- _MATERIAL FOR THE TASK_
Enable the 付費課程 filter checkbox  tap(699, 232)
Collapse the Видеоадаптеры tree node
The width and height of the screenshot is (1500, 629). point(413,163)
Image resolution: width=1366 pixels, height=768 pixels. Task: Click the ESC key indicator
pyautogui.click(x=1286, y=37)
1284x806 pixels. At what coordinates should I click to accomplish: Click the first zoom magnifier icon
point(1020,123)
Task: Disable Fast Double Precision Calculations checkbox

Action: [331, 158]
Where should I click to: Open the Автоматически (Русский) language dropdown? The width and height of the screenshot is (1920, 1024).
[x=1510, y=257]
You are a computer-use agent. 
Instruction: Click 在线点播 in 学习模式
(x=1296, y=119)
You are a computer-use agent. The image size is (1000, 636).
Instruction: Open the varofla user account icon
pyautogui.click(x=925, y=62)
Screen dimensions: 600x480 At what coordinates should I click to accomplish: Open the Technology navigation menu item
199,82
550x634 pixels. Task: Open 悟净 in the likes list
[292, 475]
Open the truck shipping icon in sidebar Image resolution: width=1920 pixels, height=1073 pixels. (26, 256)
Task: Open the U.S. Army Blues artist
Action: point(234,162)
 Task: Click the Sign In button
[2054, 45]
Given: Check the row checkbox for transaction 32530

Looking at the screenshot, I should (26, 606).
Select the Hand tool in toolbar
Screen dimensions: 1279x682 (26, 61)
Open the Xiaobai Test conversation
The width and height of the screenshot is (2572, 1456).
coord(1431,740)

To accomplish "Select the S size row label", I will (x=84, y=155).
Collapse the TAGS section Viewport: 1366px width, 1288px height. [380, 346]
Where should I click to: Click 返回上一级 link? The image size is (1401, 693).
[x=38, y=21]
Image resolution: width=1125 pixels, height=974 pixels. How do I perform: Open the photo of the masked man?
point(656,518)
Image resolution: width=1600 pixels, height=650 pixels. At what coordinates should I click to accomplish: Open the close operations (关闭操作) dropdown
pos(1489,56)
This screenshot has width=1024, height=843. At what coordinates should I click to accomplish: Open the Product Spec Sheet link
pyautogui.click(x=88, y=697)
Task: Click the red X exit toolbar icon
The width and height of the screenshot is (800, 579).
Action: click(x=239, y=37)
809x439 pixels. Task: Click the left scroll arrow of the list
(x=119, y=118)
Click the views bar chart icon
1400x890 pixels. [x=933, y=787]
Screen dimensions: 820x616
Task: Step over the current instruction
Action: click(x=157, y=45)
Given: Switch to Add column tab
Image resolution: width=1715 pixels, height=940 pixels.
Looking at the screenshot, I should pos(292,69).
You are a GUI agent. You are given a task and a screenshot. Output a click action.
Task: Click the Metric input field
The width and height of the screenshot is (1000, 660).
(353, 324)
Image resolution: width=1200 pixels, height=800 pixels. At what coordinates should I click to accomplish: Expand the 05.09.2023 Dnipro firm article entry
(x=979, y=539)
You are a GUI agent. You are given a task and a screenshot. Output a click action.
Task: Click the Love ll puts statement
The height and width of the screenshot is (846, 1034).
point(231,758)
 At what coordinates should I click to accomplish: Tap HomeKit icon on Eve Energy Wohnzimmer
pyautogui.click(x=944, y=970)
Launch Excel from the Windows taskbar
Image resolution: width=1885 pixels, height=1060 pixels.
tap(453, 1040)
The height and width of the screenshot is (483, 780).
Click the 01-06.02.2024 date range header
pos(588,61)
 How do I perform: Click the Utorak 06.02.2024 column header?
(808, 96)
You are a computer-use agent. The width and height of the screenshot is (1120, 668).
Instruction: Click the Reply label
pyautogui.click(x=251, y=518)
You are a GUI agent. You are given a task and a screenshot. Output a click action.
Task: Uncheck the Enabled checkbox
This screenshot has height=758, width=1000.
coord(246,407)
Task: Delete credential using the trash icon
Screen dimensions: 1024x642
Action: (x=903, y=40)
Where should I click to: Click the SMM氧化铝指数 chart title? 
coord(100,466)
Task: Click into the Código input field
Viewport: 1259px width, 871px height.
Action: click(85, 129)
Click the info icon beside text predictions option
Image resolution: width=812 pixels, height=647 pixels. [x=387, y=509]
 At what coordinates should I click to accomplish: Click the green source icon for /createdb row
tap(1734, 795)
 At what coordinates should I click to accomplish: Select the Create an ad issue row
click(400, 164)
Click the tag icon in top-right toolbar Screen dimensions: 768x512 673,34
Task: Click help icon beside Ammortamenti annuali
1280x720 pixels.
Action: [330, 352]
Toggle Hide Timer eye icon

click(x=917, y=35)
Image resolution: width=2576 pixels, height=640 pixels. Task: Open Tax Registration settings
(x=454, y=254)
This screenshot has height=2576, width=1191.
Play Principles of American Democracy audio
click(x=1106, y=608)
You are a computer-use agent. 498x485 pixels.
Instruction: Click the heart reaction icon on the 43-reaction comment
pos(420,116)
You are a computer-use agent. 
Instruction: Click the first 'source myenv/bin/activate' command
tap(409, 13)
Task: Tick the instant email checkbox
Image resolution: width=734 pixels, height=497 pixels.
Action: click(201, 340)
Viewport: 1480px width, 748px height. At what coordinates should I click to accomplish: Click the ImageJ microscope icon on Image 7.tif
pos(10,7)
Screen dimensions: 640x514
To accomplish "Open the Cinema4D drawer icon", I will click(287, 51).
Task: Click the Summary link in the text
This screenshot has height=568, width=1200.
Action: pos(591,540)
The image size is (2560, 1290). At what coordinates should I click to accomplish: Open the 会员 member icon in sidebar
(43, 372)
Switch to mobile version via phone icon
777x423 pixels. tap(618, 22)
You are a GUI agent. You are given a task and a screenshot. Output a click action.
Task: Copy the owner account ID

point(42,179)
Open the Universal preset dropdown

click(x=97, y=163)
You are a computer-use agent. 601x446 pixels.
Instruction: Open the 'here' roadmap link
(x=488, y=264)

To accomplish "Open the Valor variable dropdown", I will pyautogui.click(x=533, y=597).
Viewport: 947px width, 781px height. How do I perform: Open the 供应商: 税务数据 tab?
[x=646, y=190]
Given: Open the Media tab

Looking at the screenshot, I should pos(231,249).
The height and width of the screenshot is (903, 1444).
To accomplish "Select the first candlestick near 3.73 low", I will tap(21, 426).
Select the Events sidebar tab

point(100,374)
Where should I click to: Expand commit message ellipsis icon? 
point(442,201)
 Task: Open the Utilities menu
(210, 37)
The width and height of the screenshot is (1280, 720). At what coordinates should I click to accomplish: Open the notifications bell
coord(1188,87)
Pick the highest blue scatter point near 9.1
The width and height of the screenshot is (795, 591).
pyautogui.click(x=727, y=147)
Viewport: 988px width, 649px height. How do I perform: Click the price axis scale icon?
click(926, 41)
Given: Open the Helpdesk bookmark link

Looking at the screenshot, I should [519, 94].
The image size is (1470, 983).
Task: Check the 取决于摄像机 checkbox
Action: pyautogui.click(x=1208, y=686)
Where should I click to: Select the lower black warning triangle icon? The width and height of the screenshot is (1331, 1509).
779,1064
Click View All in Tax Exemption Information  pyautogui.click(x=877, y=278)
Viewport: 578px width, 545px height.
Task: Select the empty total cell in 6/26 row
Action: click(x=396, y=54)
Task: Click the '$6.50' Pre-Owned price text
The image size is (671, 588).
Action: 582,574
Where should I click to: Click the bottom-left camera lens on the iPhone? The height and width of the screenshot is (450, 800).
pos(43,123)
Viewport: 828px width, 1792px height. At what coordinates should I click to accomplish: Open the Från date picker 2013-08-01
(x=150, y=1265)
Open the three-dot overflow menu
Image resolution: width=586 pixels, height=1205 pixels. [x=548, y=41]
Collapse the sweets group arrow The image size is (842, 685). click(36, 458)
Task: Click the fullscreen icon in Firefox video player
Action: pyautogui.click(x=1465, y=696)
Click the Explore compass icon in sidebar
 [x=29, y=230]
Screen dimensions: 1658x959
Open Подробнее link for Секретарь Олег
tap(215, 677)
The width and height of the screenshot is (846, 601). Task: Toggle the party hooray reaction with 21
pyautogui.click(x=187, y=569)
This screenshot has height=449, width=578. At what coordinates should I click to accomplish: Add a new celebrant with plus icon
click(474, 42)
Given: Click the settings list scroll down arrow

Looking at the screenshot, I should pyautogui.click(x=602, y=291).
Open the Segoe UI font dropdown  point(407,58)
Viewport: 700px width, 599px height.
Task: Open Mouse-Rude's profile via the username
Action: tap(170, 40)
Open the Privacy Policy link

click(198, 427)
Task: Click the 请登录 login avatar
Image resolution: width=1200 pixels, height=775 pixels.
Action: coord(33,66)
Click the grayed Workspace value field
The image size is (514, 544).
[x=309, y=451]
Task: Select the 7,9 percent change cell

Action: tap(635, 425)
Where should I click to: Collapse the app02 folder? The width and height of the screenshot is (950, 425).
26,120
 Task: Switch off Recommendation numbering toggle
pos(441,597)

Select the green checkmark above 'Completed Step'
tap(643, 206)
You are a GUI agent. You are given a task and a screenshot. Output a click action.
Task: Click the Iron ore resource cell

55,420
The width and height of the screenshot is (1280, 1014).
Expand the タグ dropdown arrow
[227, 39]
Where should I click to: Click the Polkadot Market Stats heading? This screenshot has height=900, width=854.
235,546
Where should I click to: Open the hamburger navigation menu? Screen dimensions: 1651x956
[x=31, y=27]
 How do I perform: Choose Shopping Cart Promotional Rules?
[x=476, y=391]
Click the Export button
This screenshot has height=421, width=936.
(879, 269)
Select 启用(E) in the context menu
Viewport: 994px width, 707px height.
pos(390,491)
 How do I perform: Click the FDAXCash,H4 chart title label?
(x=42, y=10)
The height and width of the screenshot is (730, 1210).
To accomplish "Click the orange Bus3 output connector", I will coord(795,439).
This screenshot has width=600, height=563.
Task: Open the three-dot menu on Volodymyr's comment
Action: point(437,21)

- _PROBLEM TO SOLVE_
How many lines of the data contain the word "computer"? Answer with the number alone.

- _REPLY_
6